Hymns

2026-02-13

My heart has been beating so fast lately. I feel it pounding constantly.

I've been drinking too much coffee lately. I've gotten to the point now where I have caffeine all day, even at night. I can still fall asleep okay, but now, when I don't have coffee, I get headaches and become extremely tired. I slept in until noon again today. My health feels so fractured, and even though I'm taking steps to improve it through the gym and medications, there's still so much wrong with me.

I'm too young to be feeling this damn old.

I also started smoking again. I went through a whole pack yesterday and have been smoking today, too. The impacts have been readily apparent: my heart is beating even faster; my stomach churns with nausea. I feel so bad after smoking, but I keep coming back to it. There was this phrase I heard: "Recovery is giving up one thing for everything." Well, I feel like I have to give up twelve things, and they're constantly fighting for my attention. I don't have a monkey on my back but a whole troupe of them.

I've been trying to pray more. Throughout the day, I say the Jesus Prayer. I pray every morning and evening. I try to keep myself as close to God as I can because I'm afraid—of what might happen, of what won't happen, of what shouldn't happen. I do everything I can to assuage my anxiety, but it feels like it's not enough. Even when I feel close to God, I still have demons screaming at me from the periphery.

Life has been good. Despite these problems, there's still so much I have to be thankful for. I felt horrible not writing the last few days. There are all these thoughts on my mind; my inner dialogue never stops. I want to share this experience with you all, but it can seem like there aren't enough hours in the day. Coming here every day to make my mark is tough work. It's work that I love, but I feel myself putting so much weight on it.

There's so much more to life than what I feel like I can handle.

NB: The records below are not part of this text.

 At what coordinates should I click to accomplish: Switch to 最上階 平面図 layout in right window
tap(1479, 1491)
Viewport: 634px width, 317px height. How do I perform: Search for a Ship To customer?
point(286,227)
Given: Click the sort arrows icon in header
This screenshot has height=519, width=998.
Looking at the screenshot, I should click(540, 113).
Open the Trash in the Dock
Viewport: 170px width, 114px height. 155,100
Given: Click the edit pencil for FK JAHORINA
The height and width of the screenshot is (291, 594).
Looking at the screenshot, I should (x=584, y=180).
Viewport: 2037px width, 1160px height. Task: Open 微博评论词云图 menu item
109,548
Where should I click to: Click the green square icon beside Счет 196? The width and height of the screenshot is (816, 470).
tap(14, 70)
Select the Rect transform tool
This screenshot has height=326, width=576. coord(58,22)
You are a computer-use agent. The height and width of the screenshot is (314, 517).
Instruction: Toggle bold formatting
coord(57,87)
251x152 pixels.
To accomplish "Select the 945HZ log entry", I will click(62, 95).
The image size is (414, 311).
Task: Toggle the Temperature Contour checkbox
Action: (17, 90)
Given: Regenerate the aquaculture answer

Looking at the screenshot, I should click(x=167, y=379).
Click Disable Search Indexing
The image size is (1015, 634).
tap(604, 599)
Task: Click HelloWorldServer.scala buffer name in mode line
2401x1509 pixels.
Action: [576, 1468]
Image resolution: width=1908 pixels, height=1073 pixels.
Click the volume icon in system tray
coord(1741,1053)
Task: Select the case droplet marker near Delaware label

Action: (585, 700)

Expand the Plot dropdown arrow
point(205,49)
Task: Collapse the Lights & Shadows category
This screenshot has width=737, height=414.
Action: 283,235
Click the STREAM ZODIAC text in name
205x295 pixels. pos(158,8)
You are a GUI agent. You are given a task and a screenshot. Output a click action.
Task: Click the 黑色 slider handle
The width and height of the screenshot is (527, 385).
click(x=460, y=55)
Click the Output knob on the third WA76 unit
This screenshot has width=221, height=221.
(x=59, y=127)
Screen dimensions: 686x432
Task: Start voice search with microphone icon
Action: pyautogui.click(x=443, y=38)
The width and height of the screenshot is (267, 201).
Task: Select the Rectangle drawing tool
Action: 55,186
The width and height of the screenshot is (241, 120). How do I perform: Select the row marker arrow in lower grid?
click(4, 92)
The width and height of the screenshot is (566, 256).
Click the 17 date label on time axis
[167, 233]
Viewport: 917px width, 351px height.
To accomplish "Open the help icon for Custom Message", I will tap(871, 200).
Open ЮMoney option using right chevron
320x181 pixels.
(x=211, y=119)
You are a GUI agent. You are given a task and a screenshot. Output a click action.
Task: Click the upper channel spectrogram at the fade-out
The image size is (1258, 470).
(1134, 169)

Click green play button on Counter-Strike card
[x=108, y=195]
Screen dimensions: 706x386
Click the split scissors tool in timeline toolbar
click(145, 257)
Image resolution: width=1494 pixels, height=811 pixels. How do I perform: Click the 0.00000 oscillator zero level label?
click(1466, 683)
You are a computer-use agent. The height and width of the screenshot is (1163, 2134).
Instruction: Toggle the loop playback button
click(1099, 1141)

Every moment of every day is a visceral sensory experience. My nerves constantly tingle as my mind zips through every minutia of experience. Down to the last millisecond, there's always something happening. I want to slow it down and take it in, but I constantly feel consumed. My intention isn't to say that I'm struggling, but to say that I'm afraid, tired, and not sure when I'll find that moment of rest.

I want to slow down, but I'm not sure if that's possible—in this moment, that is.

anon

I know God hears my prayers. Whatever is helping me write these thoughts is trying to tell me that I don't have to be so vigilant. Yet in spite of that, I still find myself going through the process. It's something that doesn't feel real. I constantly feel as if I'm under siege, that little bugs keep buzzing all around and that there's something inside of me that they're flying to. Why do I feel as if there's something out to get me? The paranoia hurts. It's as if, at any moment, I'll just spontaneously combust, and I'm trying to prepare myself for it despite the fact that there's nothing there.

I don't want anyone to worry about me. I am safe, protected, and comforted. I know that there is boundless love everywhere I go, even if I can't always feel it. Even when I'm alone, there's always something I can turn to. I can always pray. I can always seek. I will keep knocking—I must. My internal world is in progress. I will cultivate it in whatever condition I find myself in. I know that rest is coming. Even when I find myself in a perpetual all-night vigil, I will keep praying.

If God wills it, I might even hear the angels sing.